Act four (all these scene changes meant two actual 20-minute intervals plus long pauses between all scenes) started in a blacker version of the bedchamber (no red panels) with bigger, more imperial-Roman bric-à-brac (i.e. big busts) and a huge table with twin peacocks as a centrepiece. Giovanni Lo Sciancato (in wheelchair) and his evil brother started out hamming it up like old-fashioned melodrama villains, but in the event, their fight scene was the one well-managed part of an otherwise acting-free evening and a moment of high drama of the Philip-II-meets-Grand-Inquisitor kind. At last things woke up a bit. Another long pause took us back to the bedchamber for the final, short scene, with the lancing of Francesca and stabbing of Paolo.

The evening included other moments reminiscent, as that fight was, of other operas: the presentation of the rose (in this case a red one in act one), or Tosca, Mario and Scarpia (scene between Francesca and Malatestino with offstage screams). The music was less modern than my pre-performance reading had led me to believe; as if a student of Puccini’s (note the double genitive there) had joined Korngold in Hollywood. I only wish the orchestra had been more in a mood for paroxystic incandescence under Oren (I wasn’t alone in finding them lacklustre; he was booed a bit at the end).
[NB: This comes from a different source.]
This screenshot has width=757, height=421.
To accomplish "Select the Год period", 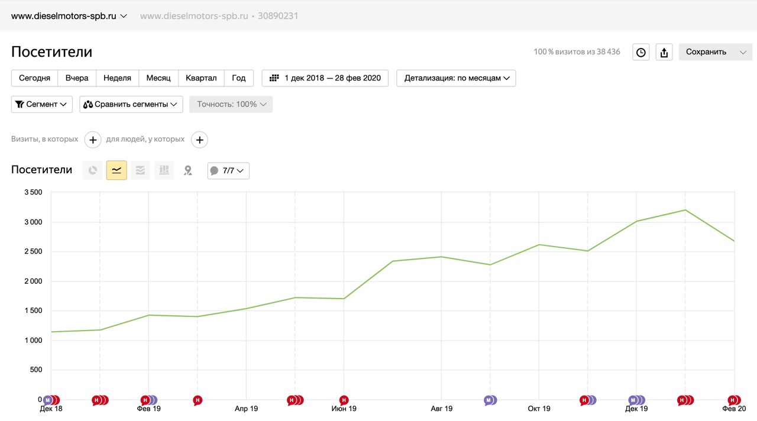I will pyautogui.click(x=239, y=78).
The cast, however, was fantastic, small roles included. Alagna’s voice is now darker, more “corsé” than before, still very supple and wholly distinctive, with the usual great diction. Svetla Vassileva is an amply-voiced soprano, to say the least, but capable of a great deal of nuance, despite what some reviewers said. Gagnidze showed he could be hugely powerful, as did Joyner, and I’d be more than happy to hear both of them again. My neighbour, utterly bored by the staging and not too keen on the music, felt it was a “waste of a good cast.” I was glad to have such a good one for my first hearing of the work; but it‘s true it did occur to me more than once that it would have been nice to hear the same team in those other Italian works the production (indeed the storyline) brought to mind.

*I later read: "Dans l'article de Didier van Moere, on apprend que le digne fils de Mario del Monaco a déclaré 'je ne suis pas conservateur, je suis réactionnaire'." So he said it of himself, apparently.

Comments

  1. and no mention of the stuffed hawk feebly flapping its wings, or the risible Monty Python spear carriers in the battle scene.

    I went to the Sunday matinee and the audience actually applauded the scenery!

    A great shame as the opera is so rarely done and deserved better.